THE PROBLEM:
Pictures aside, return all of the records exactly as they stand.

THE DATA:
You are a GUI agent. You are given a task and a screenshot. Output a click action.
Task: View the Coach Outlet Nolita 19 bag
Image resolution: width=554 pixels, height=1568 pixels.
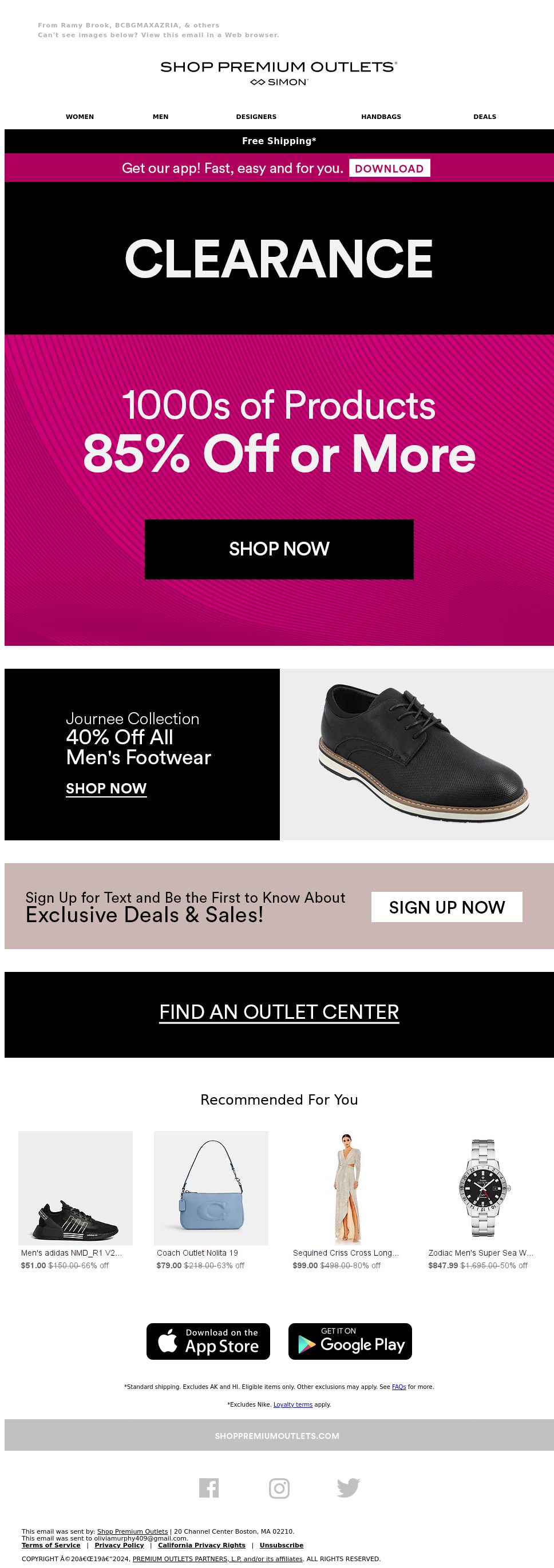point(211,1188)
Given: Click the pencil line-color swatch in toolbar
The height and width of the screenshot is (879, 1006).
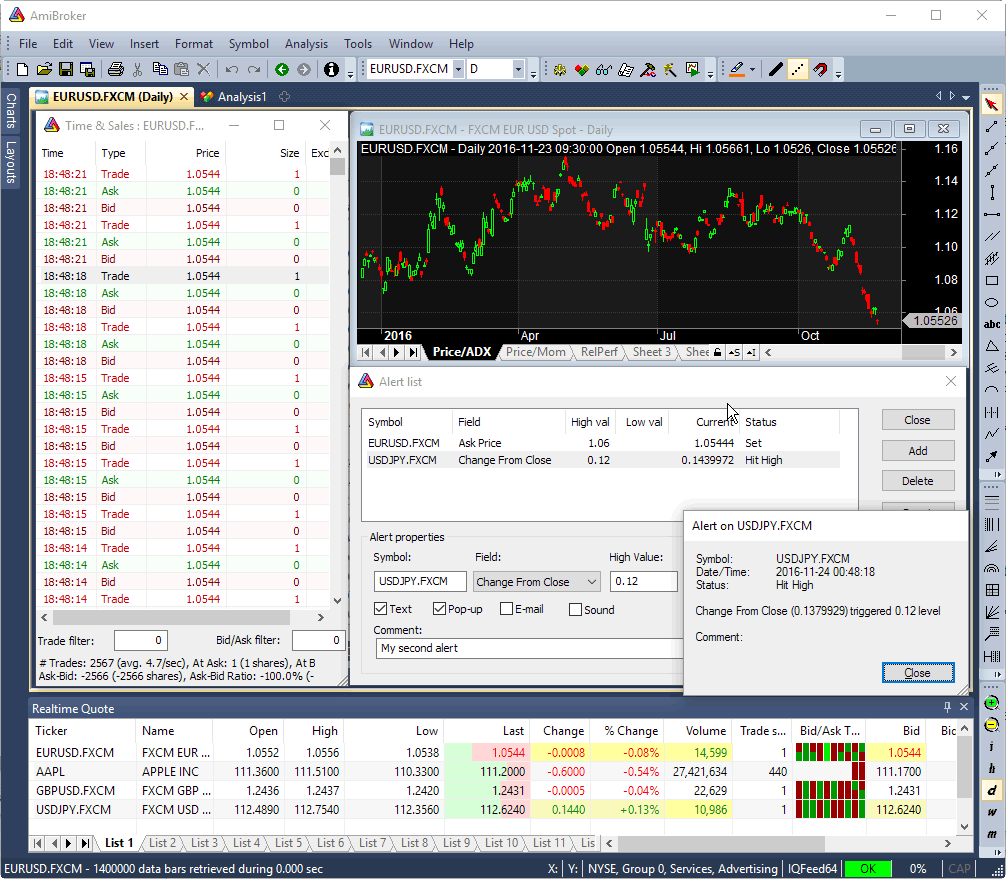Looking at the screenshot, I should coord(738,69).
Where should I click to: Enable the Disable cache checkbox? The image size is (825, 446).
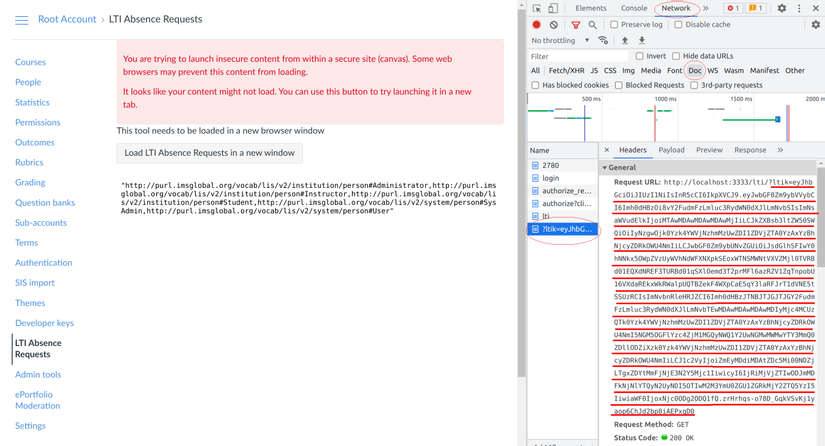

ANSWER TO THE EXERCISE:
You are a GUI agent. You are given a task and a screenshot. Output a click action.
Task: View the Coach Outlet Nolita 19 bag
Image resolution: width=554 pixels, height=1568 pixels.
point(211,1188)
Given: Click the pencil line-color swatch in toolbar
The height and width of the screenshot is (879, 1006).
Looking at the screenshot, I should coord(738,69).
Where should I click to: Enable the Disable cache checkbox? The image size is (825, 446).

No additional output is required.